Today, ancient stupidity is upon us again. Muslim zealots in Europe are demanding that the Three Little Pigs, and Miss Piggy, Winnie-the-Pooh’s Piglet and other traditiona­l pets and characters be removed from the innocent gaze of their children. The mirthless cretins of jihad have probably not read enough to know of the Empress of Blandings, and of the Earl of Emsworth’s infinitely renewable delight in the splendid pages of the incomparab­le author Mr. Whiffle, The Care of the Pig, but there will be trouble when they get that far. An old statue of a wild boar, in an arboretum in Middle England, has already been threatened with mindless Islamic vandalism.

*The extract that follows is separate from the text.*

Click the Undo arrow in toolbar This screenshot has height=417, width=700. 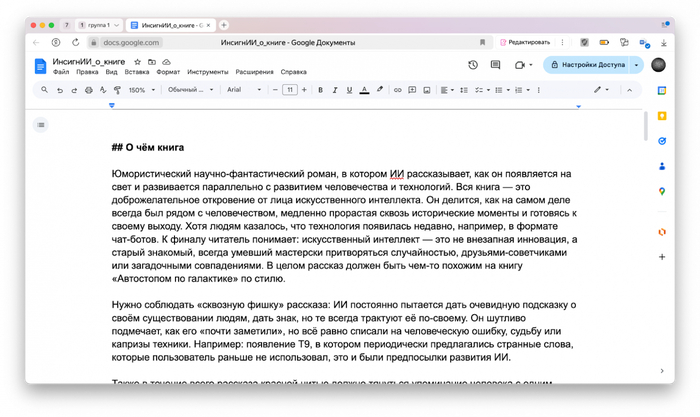[x=59, y=90]
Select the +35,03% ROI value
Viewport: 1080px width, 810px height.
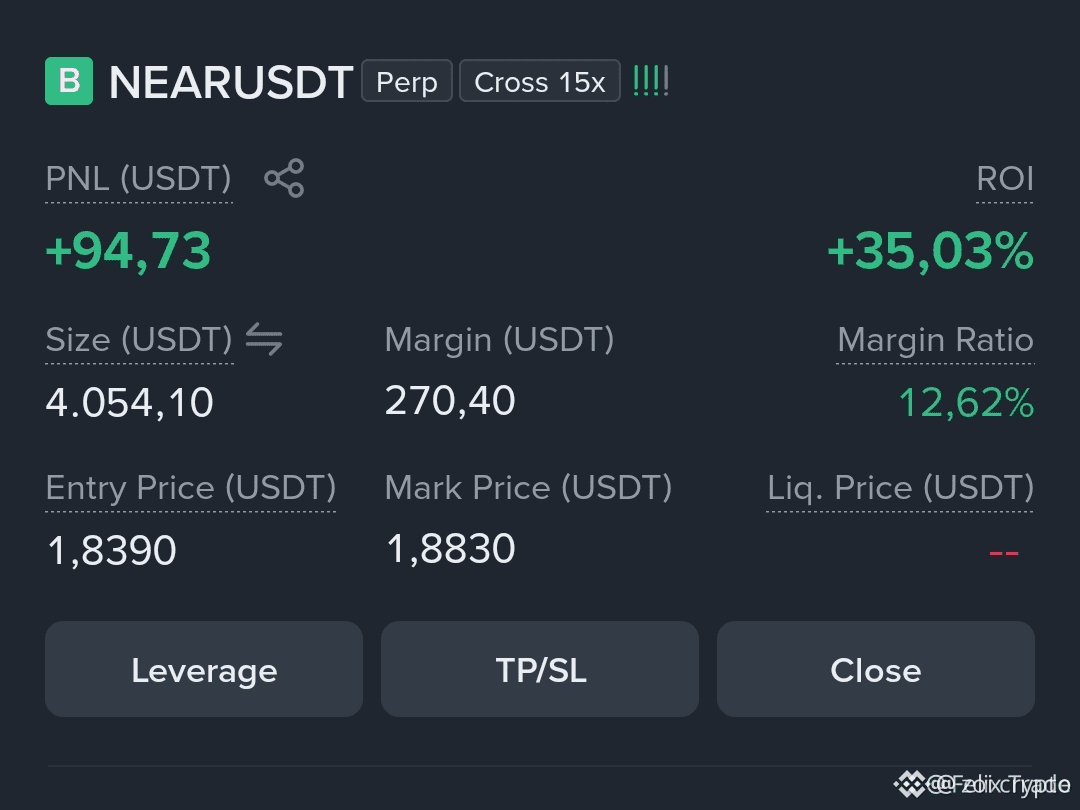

In microcosm, this apparently trivial fetish shows how religion and faith and superstiti­on distort our whole picture of the world. The pig is so close to us, and has been so handy to us in so many respects, that a strong case is now made by humanists that it should not be factory-farmed, confined, separated from its young and forced to live in its own ordure. All other considerat­ions to one side, the resulting pink and spongy meat is somewhat rebarbativ­e. But this is a decision that we can make in the plain light of reason and compassion, as extended to fellow creatures and relatives, and not as a result of incantatio­ns from Iron Age campfires where much worse offences were celebrated in the name of God. “Pig’s head on a stick,” says the nervous but stoutheart­ed Ralph in the face of the buzzing, suppuratin­g idol (first killed and then worshipped) that has been set up by cruel, frightened schoolboys in Lord of the Flies. “Pig’s head on a stick.”

And he was more right than he could have known, and much wiser than his elders as well as his delinquent juniors.